Maguire has exhibited extensively throughout Europe, America and Japan. He represented Ireland at the 1998 Sao Paulo Bienal and created the "Casa de Cultura" series based on people from that city's slums. Maguire has also enjoyed several successful solo exhibitions, including Lincoln Gallery, Dublin (1981); Triskel Gallery, Cork (1982); Irish Pavilion, Leeuwarden, Netherlands (1990); Kerlin Gallery, Dublin (2001); Fenton Gallery, Cork (2003). In 2000, The Hugh Lane Gallery in Dublin hosted a major retrospective for Maguire, which travelled to the Crawford Art Gallery in Cork and the Contemporary Art Museum of Houston, Texas. Maguire also won the Irish-American Cultural Institute's O'Malley Art Award in 1990.

Maguire's paintings and other artworks are represented in collections including the Irish Museum of Modern Art, Hugh Lane Municipal Art Gallery in Dublin, University College Dublin, Office of Public Works (OPW), Crawford Municipal Gallery Cork, the Alvar Aalto Museum in Finland, and the Gemeente museum in the Hague, Netherlands.

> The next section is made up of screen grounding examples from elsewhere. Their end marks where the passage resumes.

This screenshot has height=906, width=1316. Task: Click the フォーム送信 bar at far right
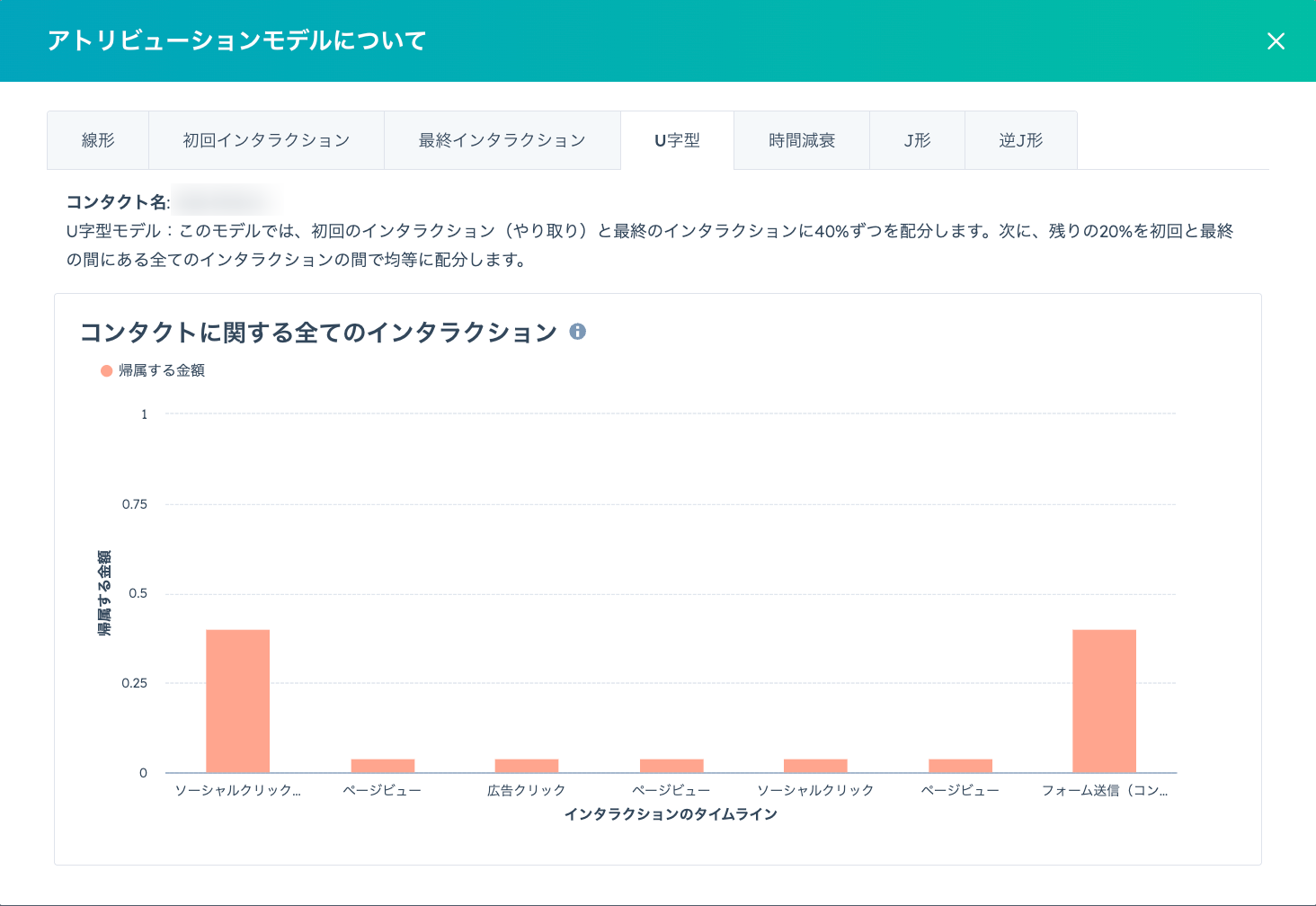pos(1104,701)
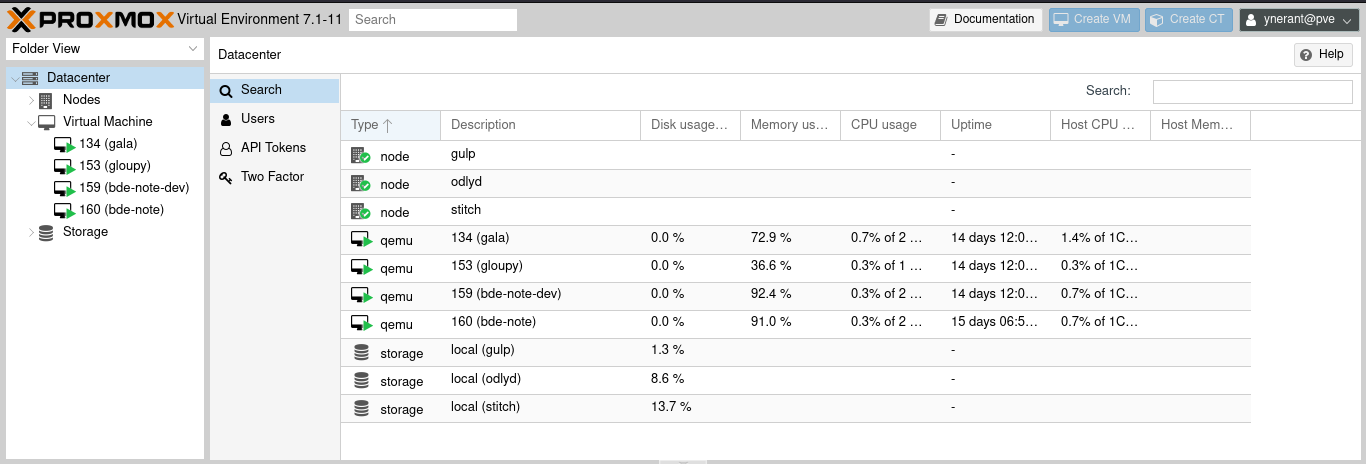Click the Datacenter server icon in tree

point(30,78)
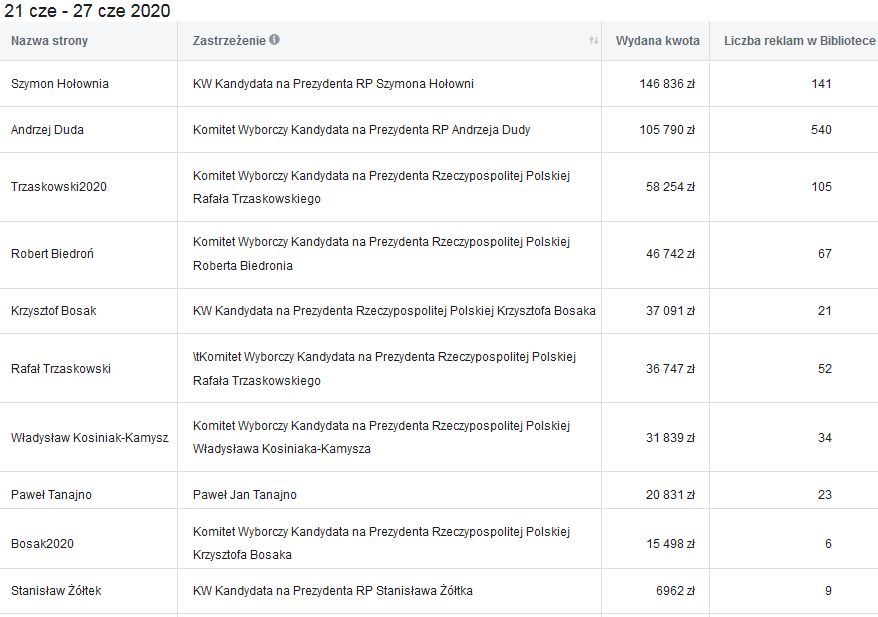Click the sort arrows in the Zastrzeżenie column header

point(593,41)
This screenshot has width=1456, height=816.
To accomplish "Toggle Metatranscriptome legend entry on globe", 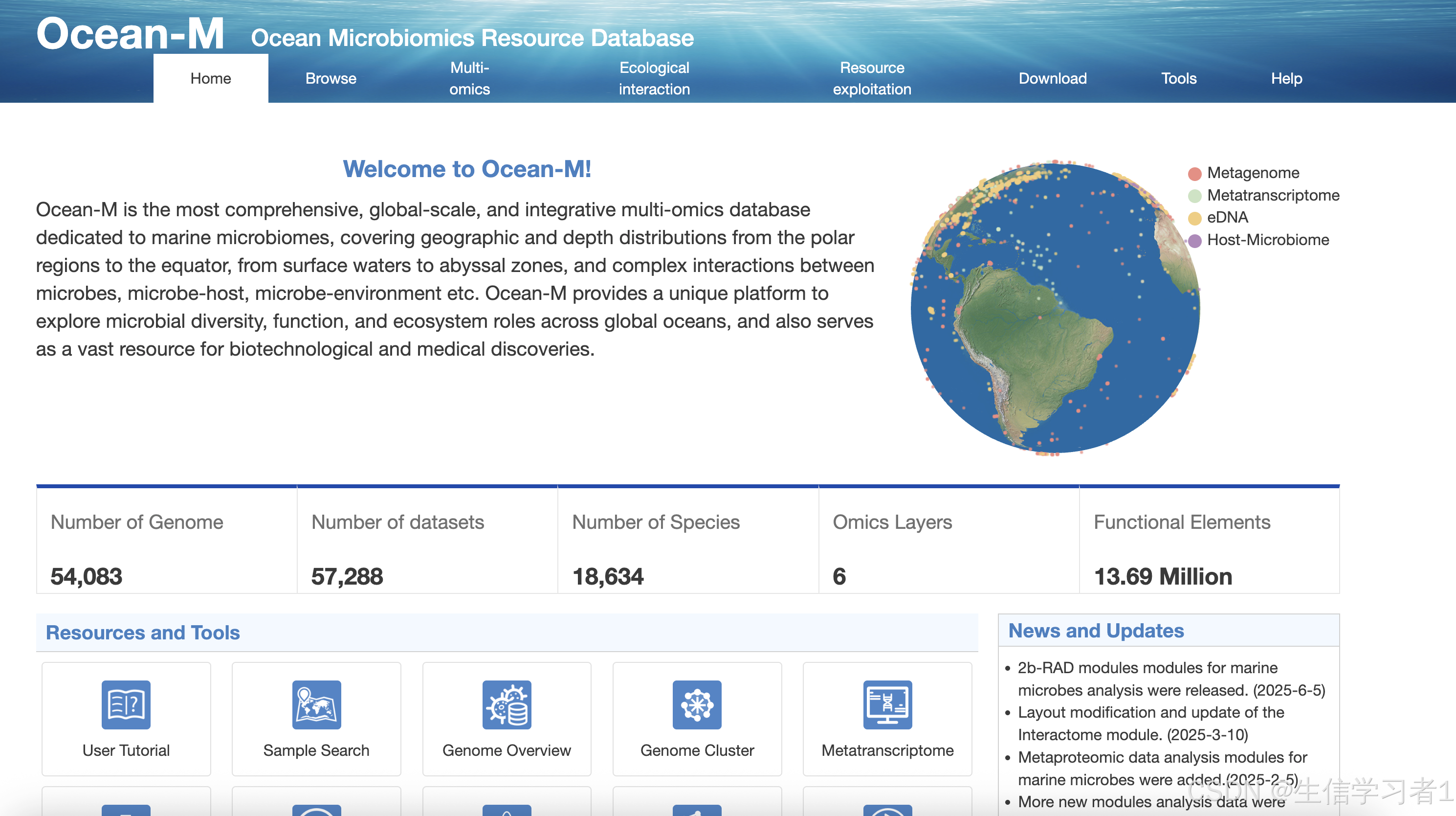I will (1194, 196).
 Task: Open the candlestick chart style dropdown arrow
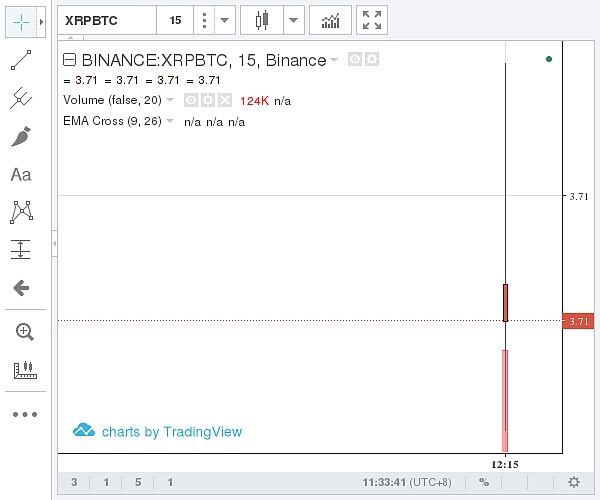(x=293, y=20)
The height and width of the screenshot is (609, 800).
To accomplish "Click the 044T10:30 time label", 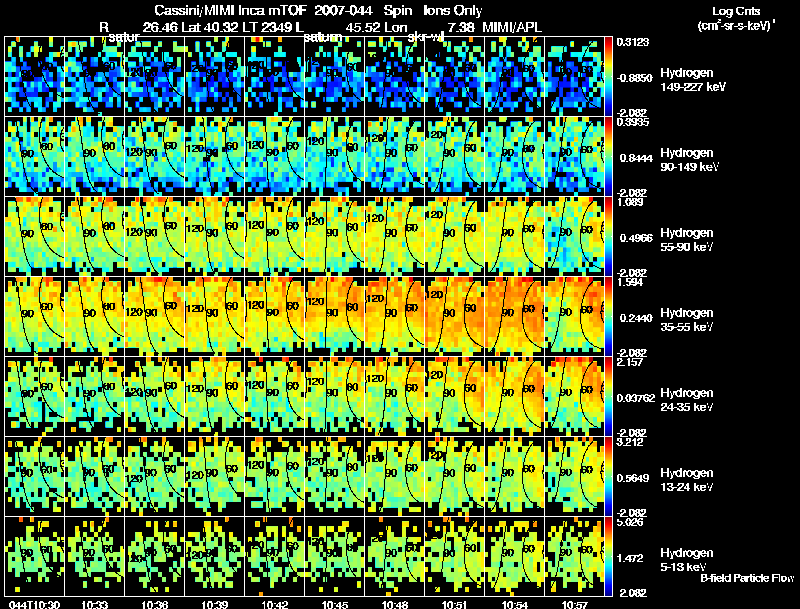I will click(34, 604).
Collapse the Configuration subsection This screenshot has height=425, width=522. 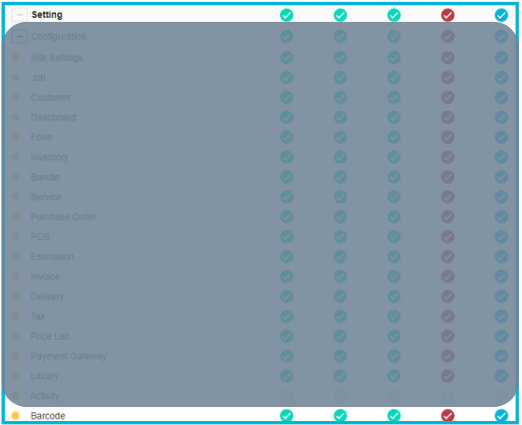[x=20, y=36]
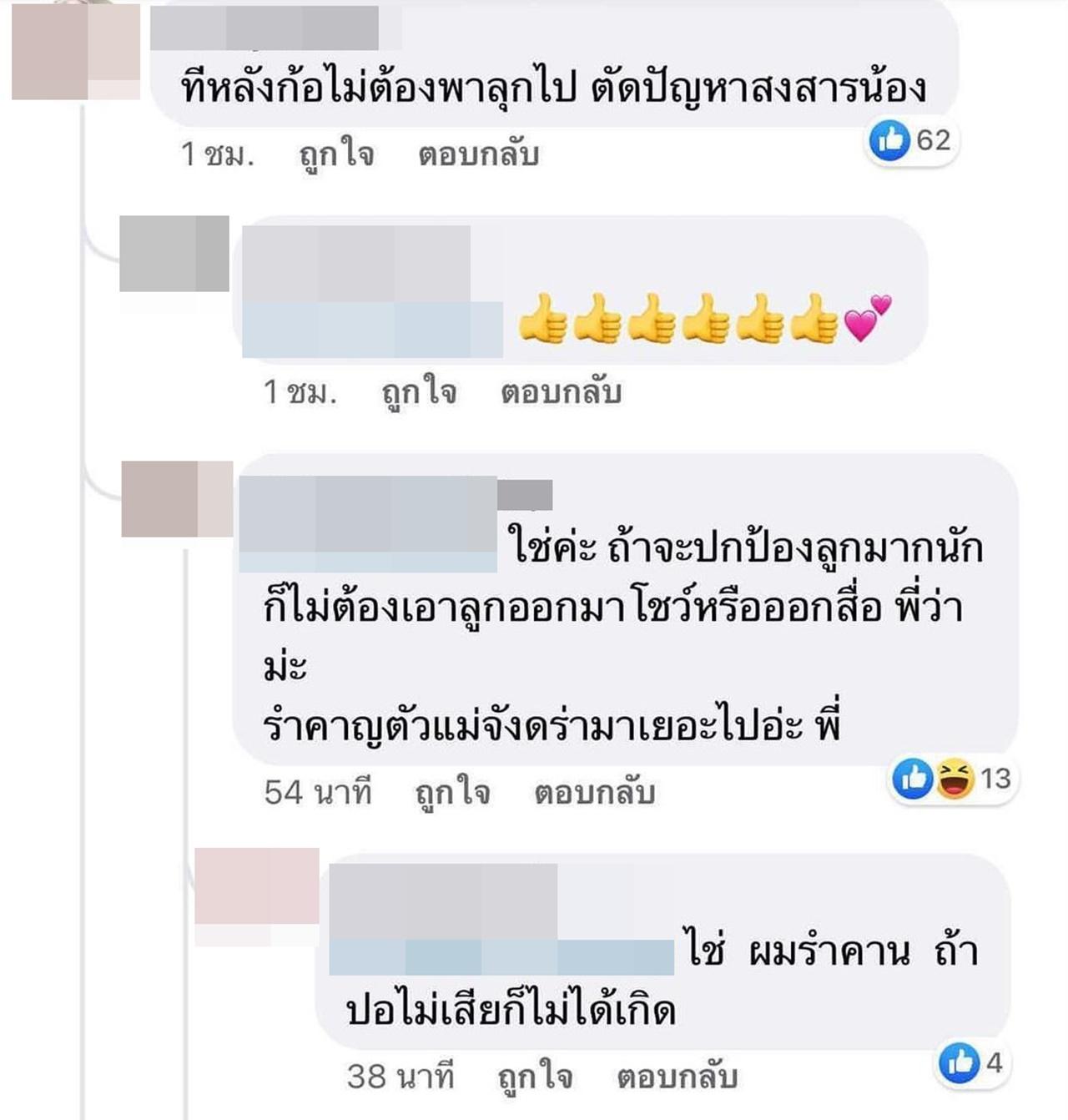Click the haha emoji on the 54-minute comment
Viewport: 1068px width, 1120px height.
click(x=955, y=779)
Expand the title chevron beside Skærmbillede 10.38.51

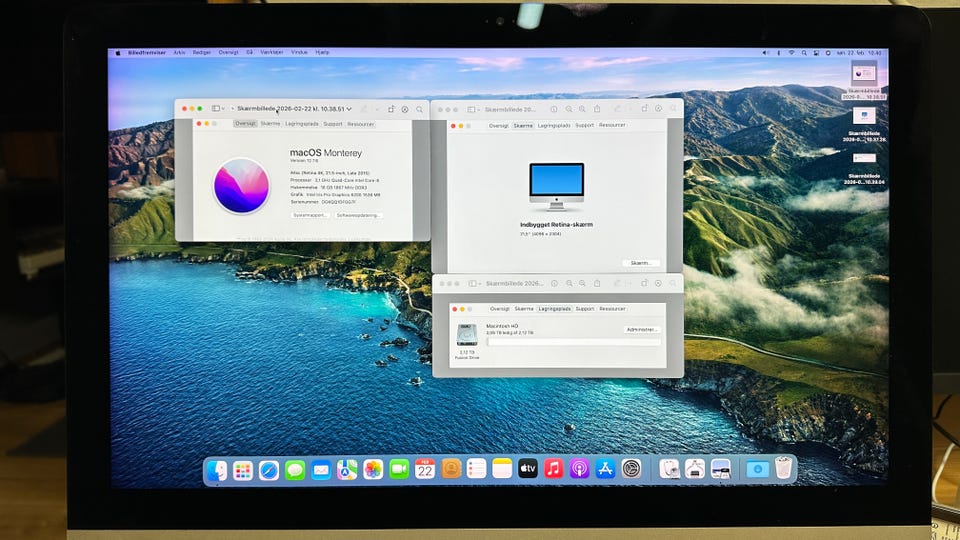pos(349,109)
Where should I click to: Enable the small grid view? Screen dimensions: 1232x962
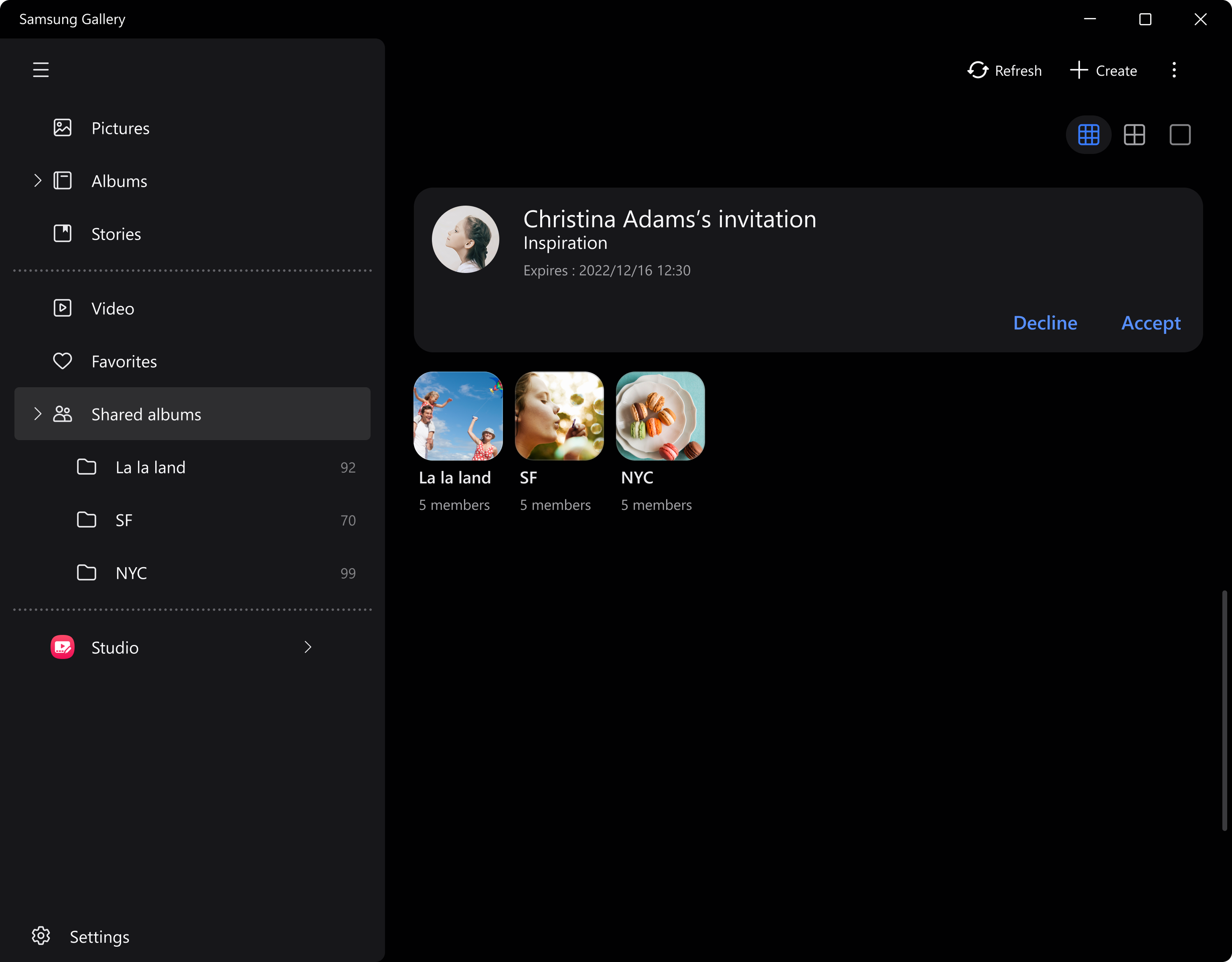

Jeremy Welsh is a visual artist educated at Trent Polytechnic School of Art & Design and Goldsmiths College. He was employed as an MA coordinator at the Academy of Fine Arts in Bergen and as a professor at Intermedia, the Academy of Fine Arts in Trondheim. He has been an active artist since 1977 and participated in many exhibitions and festivals internationally. Among others, his work has been purchased by The Museum of Contemporary Art, the Norwegian Cultural Council and the Trondheim Art Museum.